GENEVA (Reuters) - Mobile telephones are seen as “a basic necessity” around the world and should enjoy persistent strong demand throughout an economic downturn, a United Nations agency said in a report published on Monday.
“With or without a recession,” millions of people in India, China, Nigeria, and other emerging markets will seek out mobile phones, according to the International Telecommunication Union (ITU).
Increasingly cost-conscious households in Europe and North America are also expected to keep up their mobile use, and many will drop their fixed-line telephones as a way to save money, the ITU said in a report released for the Mobile World Congress trade show in Barcelona.
“Once a user gets a mobile phone, it is difficult to give up, and in many countries mobile phones have become a necessity,” its Confronting the Crisis report found.
“Many communication technologies including mobile telephony and broadband still offer huge growth potential, with or without a recession,” it said. “With its strong growth potential, mobile telephony can help facilitate economic recovery.”
There were 4 billion mobile subscriptions worldwide at the end of 2008, after an average of 24 percent annual growth since 2000. Saturation rates are above 100 percent in Singapore and Hong Kong, compared with 30 percent in Nigeria and just over a quarter in India, two of the fastest expanding mobile markets.
The ITU said people in developing countries are increasingly reliant on telephones for voice and information services, such as farmers and fishermen who get text messaging for information about commodity prices and the weather.
The popularity of mobiles in developing markets such as China, Pakistan, Malaysia, Thailand and Bangladesh could create an opportunity for a technology “leapfrog” where Internet services could be provided to consumers without computers.
Companies that have invested heavily in emerging markets include India’s Bharti Airtel Norway’s Telenor, South Africa’s MTN, Egypt’s Orascom Telecom, Kuwait’s Zain and Vodafone’s Vodacom.
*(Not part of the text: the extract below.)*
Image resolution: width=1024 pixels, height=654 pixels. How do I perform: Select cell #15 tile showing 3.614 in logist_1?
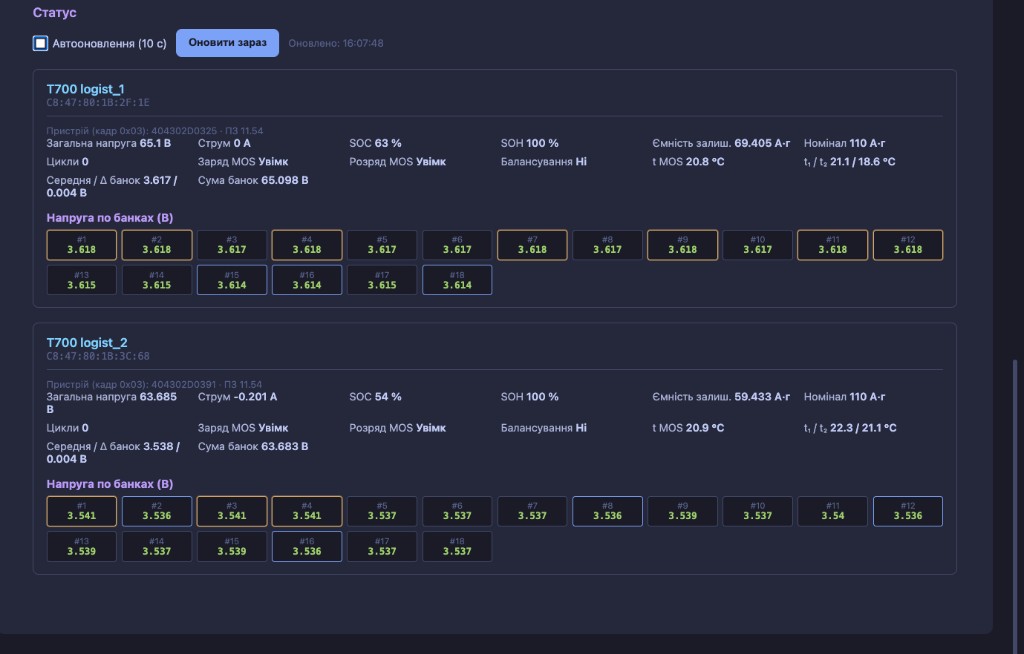tap(232, 280)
Afghanistan, where landline cover is almost non-existent after three decades of war, has drawn a subsidiary of Cable & Wireless, Swedish-Finnish TeliaSonera, and the United Arab Emirates’ Etisalat.
In richer markets, such as western Europe and North America, the ITU said mobile operators may better placed than fixed-line telephone providers because the investments required to maintain cellular networks can be less onerous.
Many developed-world customers are likely to favor their mobiles to home lines as a result of a downturn, but may be more careful about their spending and delay purchases of handsets, its report said, signaling trouble for telecom equipment and gear makers such as China’s Huawei and ZTE, Ericsson, Nokia.
Pre-paid and flat-rate packages could also become more popular, according to the Geneva-based ITU.
“There is some evidence that consumers are already postponing plans to upgrade their mobile phone and have become more cost-conscious when making calls,” it said.
“Operators will find it harder to promote value-added services to wary consumers and the adoption of new services (such as mobile TV) will certainly be impacted.”
Tight credit could cause telecom operators to reduce their investments, and encourage industry consolidation, the report said, noting cost-saving outsourcing may also grow.
The ITU encouraged governments to include investments in telecoms in economic stimulus packages now being developed.
“Investing in high-quality, affordable information infrastructure, education and knowledge may be the best way to innovate out of this crisis, especially for developing countries ... Investing in broader access to knowledge becomes even more important during times of crisis, rather than less so.”